» Document excerpt:
:::::

PUBLIC AI Index: MDE 13/016/2009
04 March 2009
UA 60/09 Fear of torture and other ill-treatment
IRAN Sanaz Allahyari (f) All students
Nasim Roshana’i (f)
Maryam Sheikh (f)
Amir Hossein Mohammadi-Far (m)
The four students named above, and possibly others, affiliated to the students’ rights body, Students for
Freedom and Equality (Daneshjouyan-e Azadi Khah va Beraber Talab), were arrested on 01 March and have
reportedly been transferred to Evin prison. Amnesty International fears that they are at risk of torture or other
ill-treatment while in detention.
They may have been detained in connection with a demonstration held on 23 February, at Amir Kabir
University to protest against the government burying the remains of soldiers killed during the Iran-Iraq war
between 1980 and 1988 on university campuses.
Since December there have been waves of arbitrary arrests and harassment of students, particularly directed
against members of Iran's religious and ethnic minorities, trade unionists and women's rights activists. These
measures may in part be intended to stifle debate and to silence critics of the authorities in advance of the
forthcoming presidential election in June 2009.
More than 70 students were detained on 23 February during a peaceful demonstration held by students at
Tehran’s Amir Kabir University in protest at the government’s burial on campus of soldiers’ remains
Many of the student temporarily detained during the demonstration were reportedly ill-treated. Others were
taken to Police Station 107 at Palestine Square where there were also reports that students were ill-treated.

:::::

» Recorded data:
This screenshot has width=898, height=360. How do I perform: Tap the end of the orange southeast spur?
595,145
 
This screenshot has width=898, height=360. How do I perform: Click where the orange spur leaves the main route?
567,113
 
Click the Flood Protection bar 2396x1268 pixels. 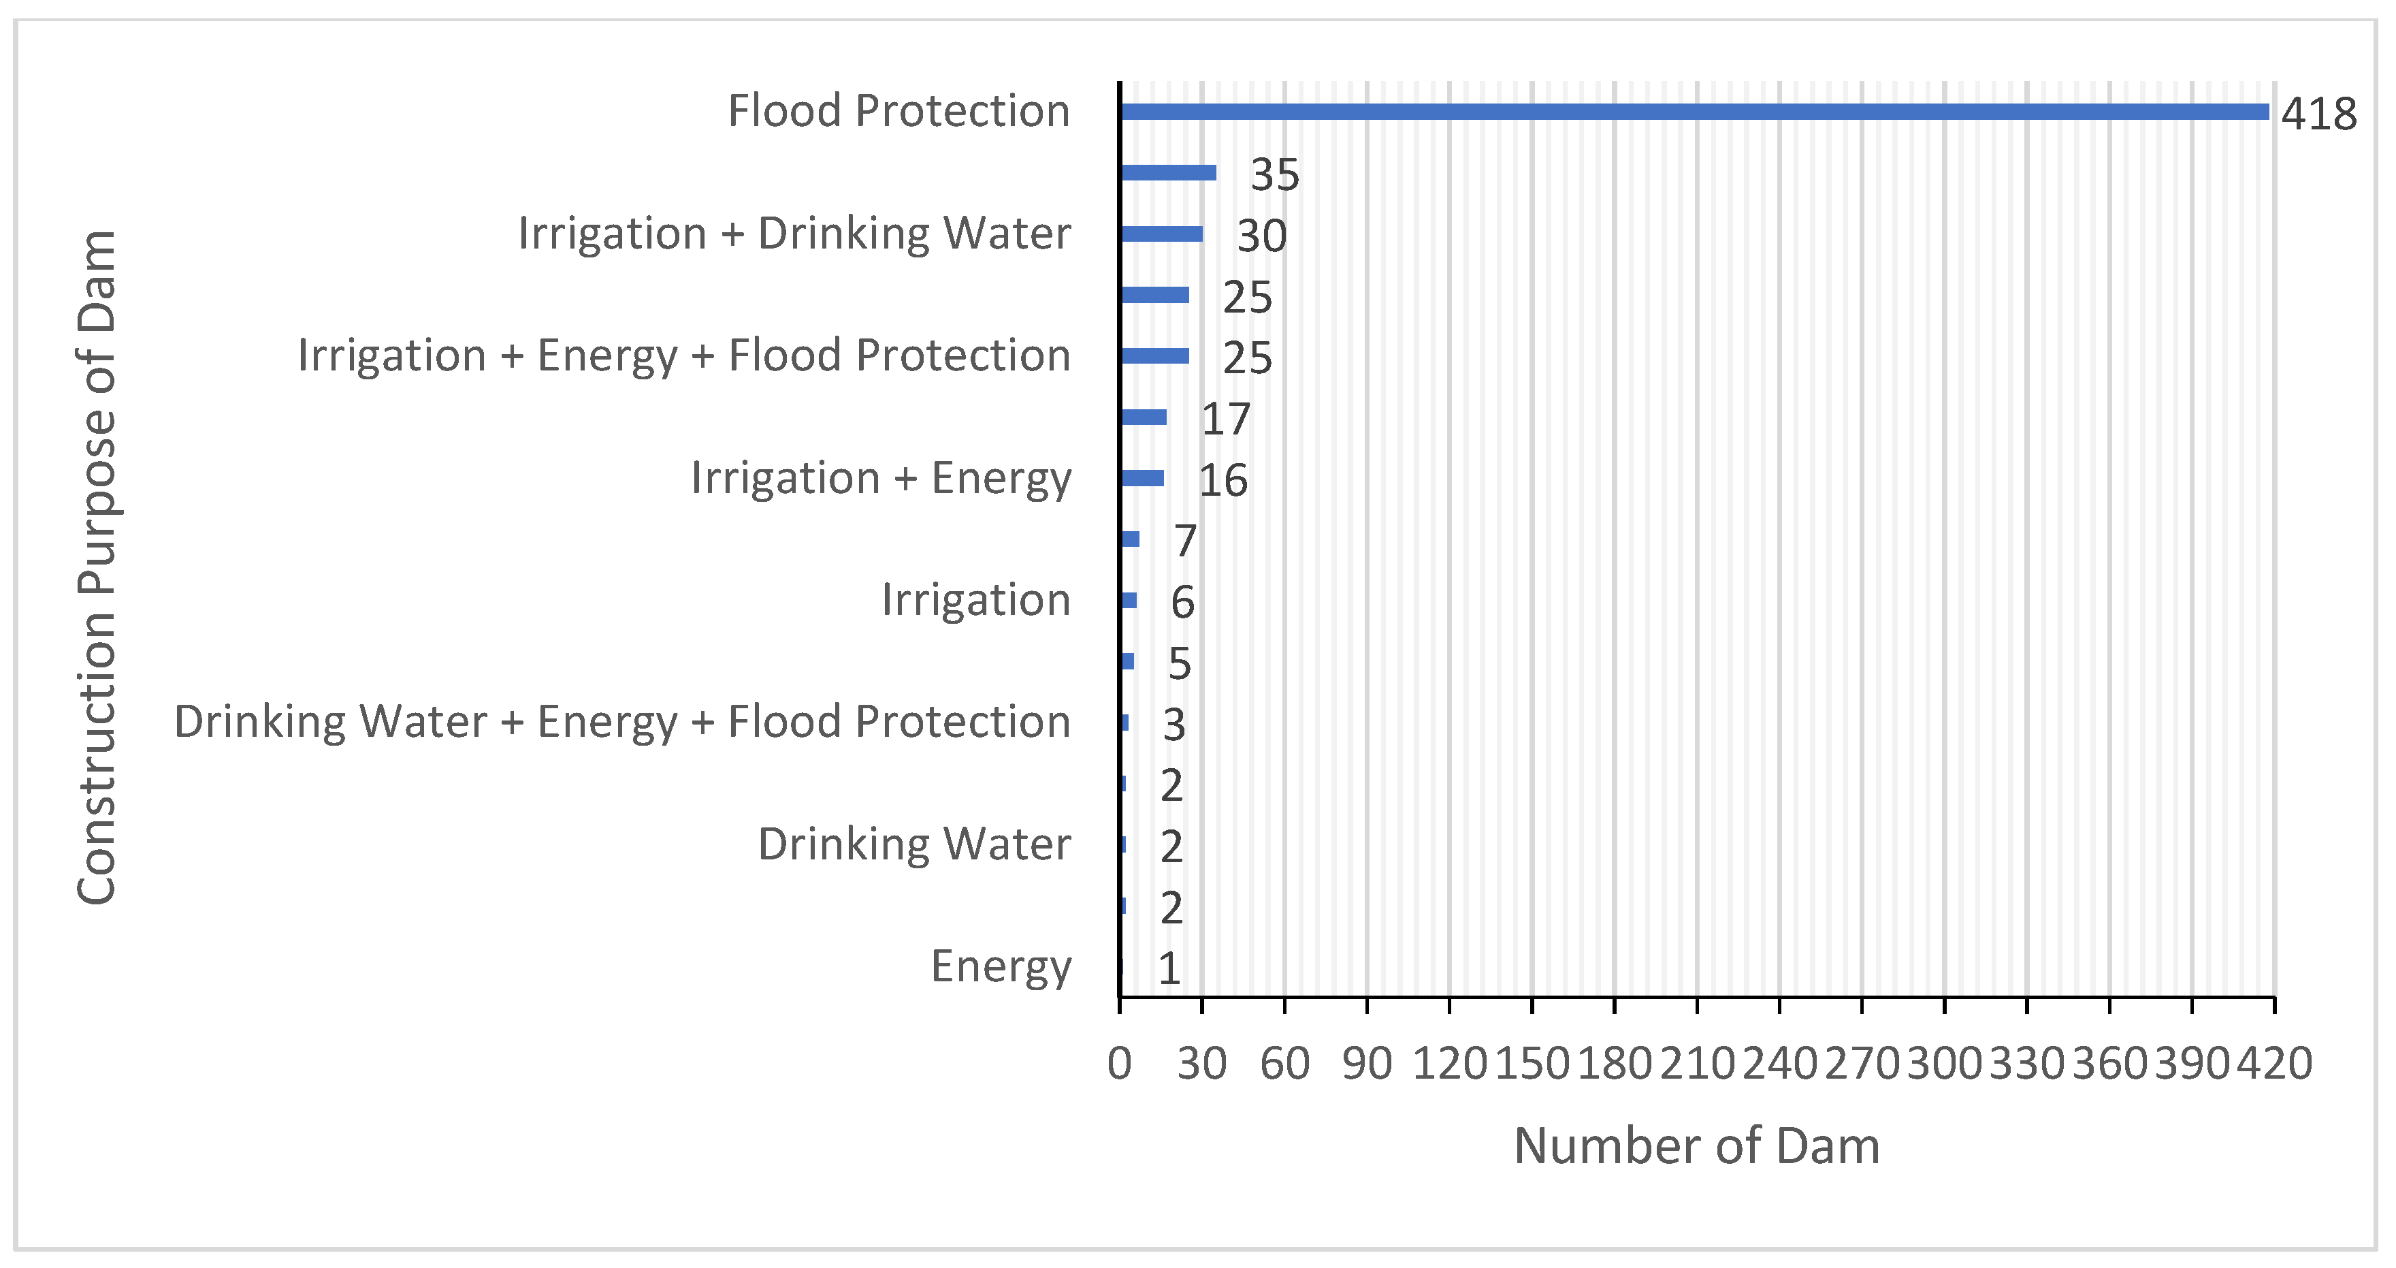1693,112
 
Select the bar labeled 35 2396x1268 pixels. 1168,172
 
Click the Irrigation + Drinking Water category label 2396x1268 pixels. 794,233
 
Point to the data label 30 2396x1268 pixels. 1261,236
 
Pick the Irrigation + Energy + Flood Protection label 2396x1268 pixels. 683,355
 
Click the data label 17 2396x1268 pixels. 1225,419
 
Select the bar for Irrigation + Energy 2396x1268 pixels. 1142,478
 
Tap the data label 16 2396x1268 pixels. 1223,480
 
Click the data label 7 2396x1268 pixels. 1184,541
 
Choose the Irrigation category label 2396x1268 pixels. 975,600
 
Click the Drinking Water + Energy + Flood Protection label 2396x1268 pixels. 621,722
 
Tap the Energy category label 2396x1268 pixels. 1001,966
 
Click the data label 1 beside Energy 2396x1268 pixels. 1169,969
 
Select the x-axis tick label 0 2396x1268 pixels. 1119,1063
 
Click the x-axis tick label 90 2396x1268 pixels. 1366,1063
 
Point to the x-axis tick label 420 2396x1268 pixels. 2274,1063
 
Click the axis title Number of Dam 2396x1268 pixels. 1696,1146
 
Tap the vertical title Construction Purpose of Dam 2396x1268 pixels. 97,567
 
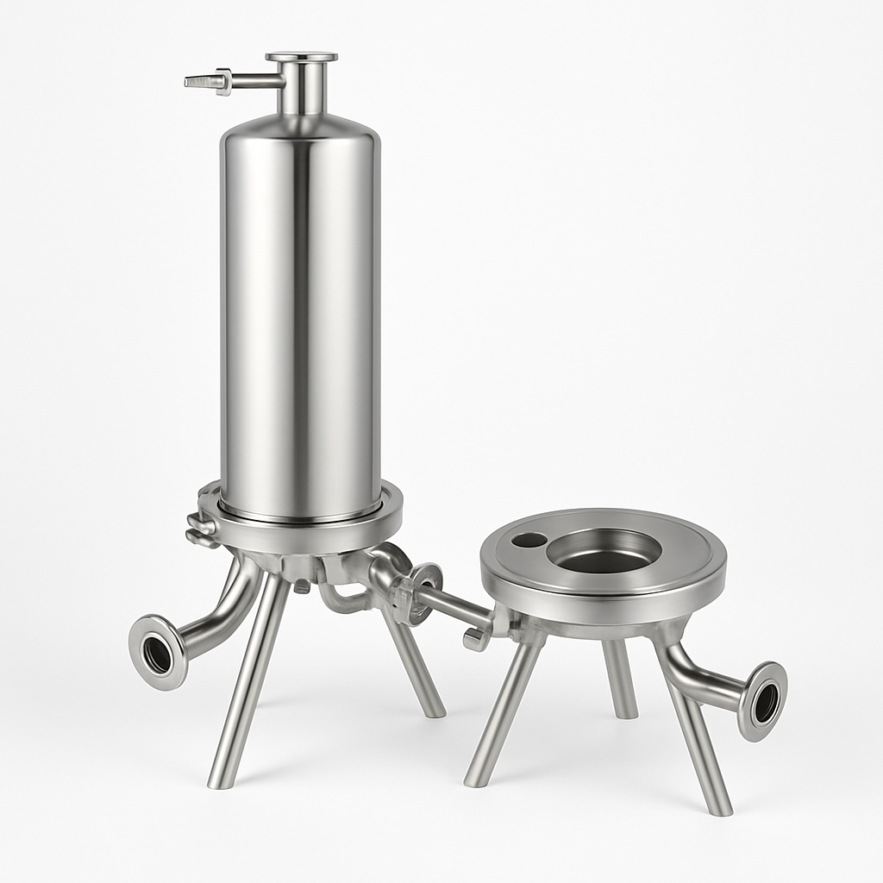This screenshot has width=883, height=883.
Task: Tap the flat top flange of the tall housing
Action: tap(301, 57)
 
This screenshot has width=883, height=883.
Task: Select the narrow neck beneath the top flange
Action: tap(301, 91)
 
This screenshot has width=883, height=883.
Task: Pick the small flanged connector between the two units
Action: tap(423, 591)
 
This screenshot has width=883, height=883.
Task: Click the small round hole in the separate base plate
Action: tap(528, 540)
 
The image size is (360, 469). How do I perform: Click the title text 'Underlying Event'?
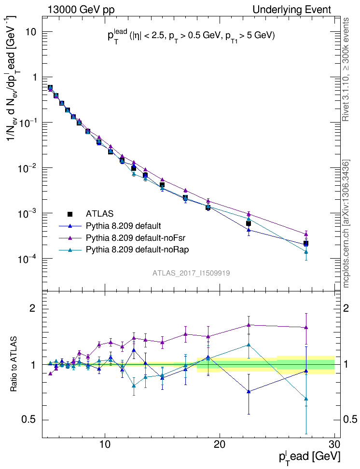click(x=292, y=10)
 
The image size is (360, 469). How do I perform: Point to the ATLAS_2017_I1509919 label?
click(x=191, y=273)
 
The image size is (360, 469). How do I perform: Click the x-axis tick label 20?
click(x=220, y=444)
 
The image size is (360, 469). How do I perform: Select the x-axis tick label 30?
click(x=334, y=444)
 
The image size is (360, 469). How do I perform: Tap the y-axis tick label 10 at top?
click(x=32, y=32)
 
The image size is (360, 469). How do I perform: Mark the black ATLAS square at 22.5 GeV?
click(x=249, y=223)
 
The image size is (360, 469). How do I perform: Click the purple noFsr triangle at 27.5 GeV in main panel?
click(x=306, y=234)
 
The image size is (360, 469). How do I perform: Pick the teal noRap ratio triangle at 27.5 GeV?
click(x=306, y=399)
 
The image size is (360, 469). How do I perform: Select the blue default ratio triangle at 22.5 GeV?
click(x=249, y=391)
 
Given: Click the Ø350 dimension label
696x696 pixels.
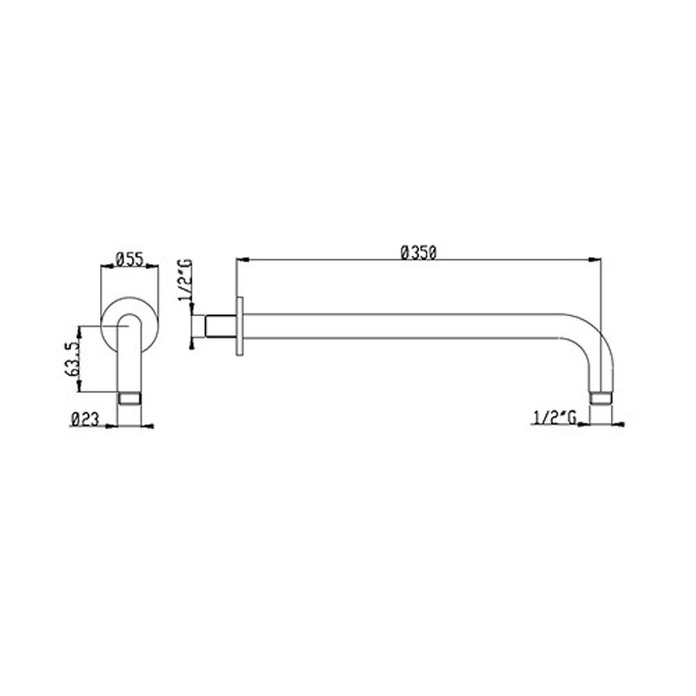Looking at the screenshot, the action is pyautogui.click(x=418, y=252).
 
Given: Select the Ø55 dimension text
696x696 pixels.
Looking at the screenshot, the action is pyautogui.click(x=130, y=260).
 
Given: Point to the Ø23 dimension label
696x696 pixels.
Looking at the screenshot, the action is pyautogui.click(x=84, y=419).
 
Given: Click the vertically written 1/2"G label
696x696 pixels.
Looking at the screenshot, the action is pyautogui.click(x=186, y=280).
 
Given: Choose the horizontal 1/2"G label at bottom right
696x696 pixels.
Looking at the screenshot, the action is pyautogui.click(x=555, y=418).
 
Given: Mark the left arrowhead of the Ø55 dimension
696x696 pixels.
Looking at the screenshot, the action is pyautogui.click(x=107, y=266).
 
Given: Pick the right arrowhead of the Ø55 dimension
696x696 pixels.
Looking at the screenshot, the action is pyautogui.click(x=153, y=266).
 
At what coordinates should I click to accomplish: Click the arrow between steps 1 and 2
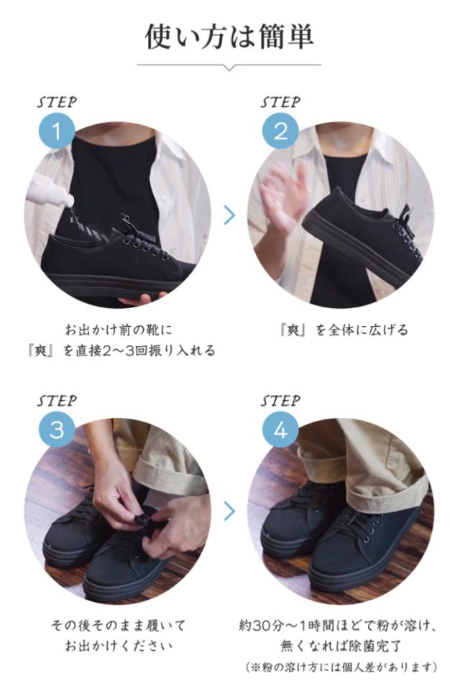(x=229, y=214)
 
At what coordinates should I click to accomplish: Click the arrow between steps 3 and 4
(x=229, y=511)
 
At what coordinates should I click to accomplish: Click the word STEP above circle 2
(x=280, y=102)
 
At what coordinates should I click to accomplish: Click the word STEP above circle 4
(x=280, y=401)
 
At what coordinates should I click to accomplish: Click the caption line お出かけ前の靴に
(x=118, y=330)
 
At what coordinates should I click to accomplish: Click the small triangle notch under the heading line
(x=229, y=68)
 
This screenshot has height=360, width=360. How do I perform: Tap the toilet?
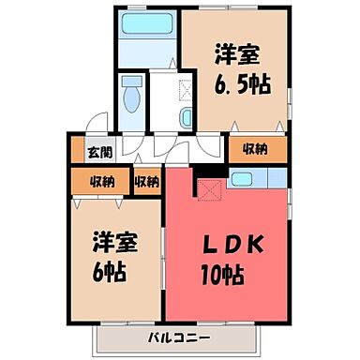point(130,96)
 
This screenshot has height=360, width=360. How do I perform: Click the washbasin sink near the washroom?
point(185,117)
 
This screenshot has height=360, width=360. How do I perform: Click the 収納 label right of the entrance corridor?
point(256,147)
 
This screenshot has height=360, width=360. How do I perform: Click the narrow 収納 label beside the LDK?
point(145,181)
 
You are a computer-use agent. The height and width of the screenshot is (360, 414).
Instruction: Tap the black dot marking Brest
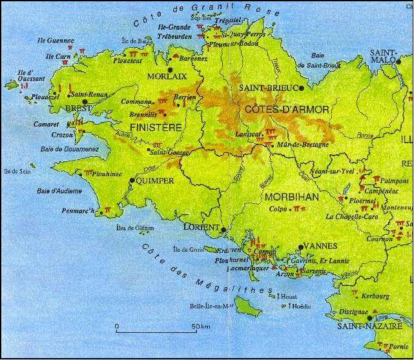tap(85, 102)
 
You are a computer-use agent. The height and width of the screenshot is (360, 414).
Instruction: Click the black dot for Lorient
tap(223, 229)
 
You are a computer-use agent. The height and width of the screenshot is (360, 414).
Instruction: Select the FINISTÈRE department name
tap(156, 128)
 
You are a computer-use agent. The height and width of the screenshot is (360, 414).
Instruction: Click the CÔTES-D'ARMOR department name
tap(287, 110)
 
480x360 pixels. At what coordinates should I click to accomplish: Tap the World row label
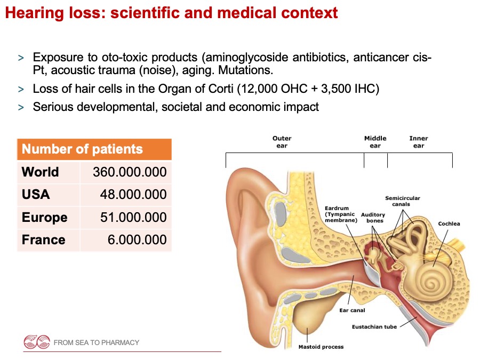tap(40, 172)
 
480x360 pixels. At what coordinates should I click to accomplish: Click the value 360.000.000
tap(130, 172)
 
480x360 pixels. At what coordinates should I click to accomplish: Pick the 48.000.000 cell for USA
tap(133, 194)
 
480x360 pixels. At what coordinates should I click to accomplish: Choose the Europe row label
tap(45, 218)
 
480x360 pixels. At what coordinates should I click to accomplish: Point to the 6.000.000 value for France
tap(137, 239)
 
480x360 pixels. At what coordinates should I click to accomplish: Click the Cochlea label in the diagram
tap(449, 223)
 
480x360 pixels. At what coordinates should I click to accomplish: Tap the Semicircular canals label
tap(403, 201)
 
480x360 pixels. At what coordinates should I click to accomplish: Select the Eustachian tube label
tap(374, 326)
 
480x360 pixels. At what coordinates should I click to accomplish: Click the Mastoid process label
tap(321, 347)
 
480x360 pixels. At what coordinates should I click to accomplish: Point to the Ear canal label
tap(352, 310)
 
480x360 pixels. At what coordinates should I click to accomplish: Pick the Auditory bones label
tap(373, 218)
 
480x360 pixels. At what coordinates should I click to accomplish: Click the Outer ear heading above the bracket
tap(282, 142)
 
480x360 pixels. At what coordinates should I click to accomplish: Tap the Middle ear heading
tap(375, 142)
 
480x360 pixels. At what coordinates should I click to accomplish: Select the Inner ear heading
tap(419, 142)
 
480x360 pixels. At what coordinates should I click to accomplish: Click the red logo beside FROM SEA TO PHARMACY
tap(37, 342)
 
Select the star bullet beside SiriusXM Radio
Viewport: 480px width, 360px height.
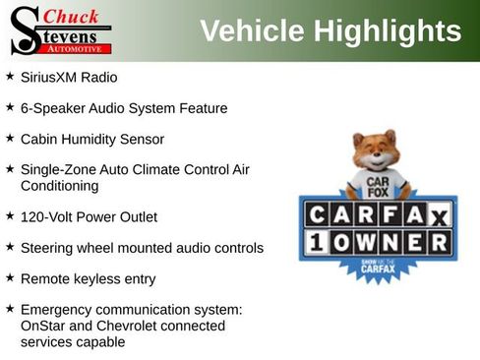pyautogui.click(x=9, y=76)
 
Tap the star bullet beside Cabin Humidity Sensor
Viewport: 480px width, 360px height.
pyautogui.click(x=9, y=139)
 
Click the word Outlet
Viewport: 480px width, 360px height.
pyautogui.click(x=136, y=216)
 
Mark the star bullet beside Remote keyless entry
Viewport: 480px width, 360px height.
pyautogui.click(x=9, y=278)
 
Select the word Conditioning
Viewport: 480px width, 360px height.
pyautogui.click(x=60, y=185)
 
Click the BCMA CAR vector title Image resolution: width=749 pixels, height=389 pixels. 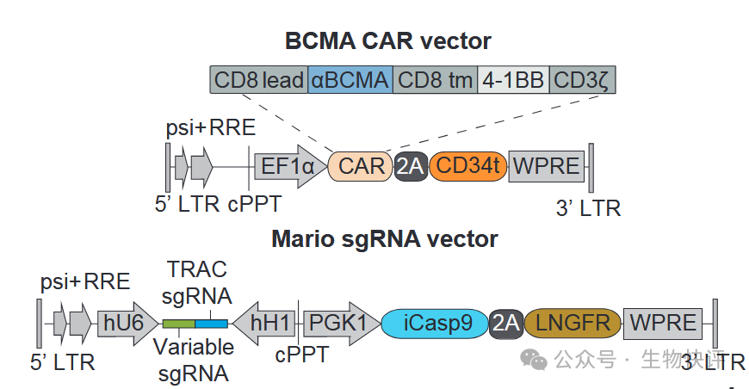(387, 40)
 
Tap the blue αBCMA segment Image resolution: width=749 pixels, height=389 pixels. (350, 81)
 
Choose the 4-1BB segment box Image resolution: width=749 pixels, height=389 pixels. (513, 81)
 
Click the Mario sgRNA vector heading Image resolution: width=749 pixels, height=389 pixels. (385, 238)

:::::

» Problem: Give the full names of all the students listed by name in the urgent action about detained Iranian students. The records above were taken from a different source than the urgent action about detained Iranian students.

» Full output:
Sanaz Allahyari
Nasim Roshana’i
Maryam Sheikh
Amir Hossein Mohammadi-Far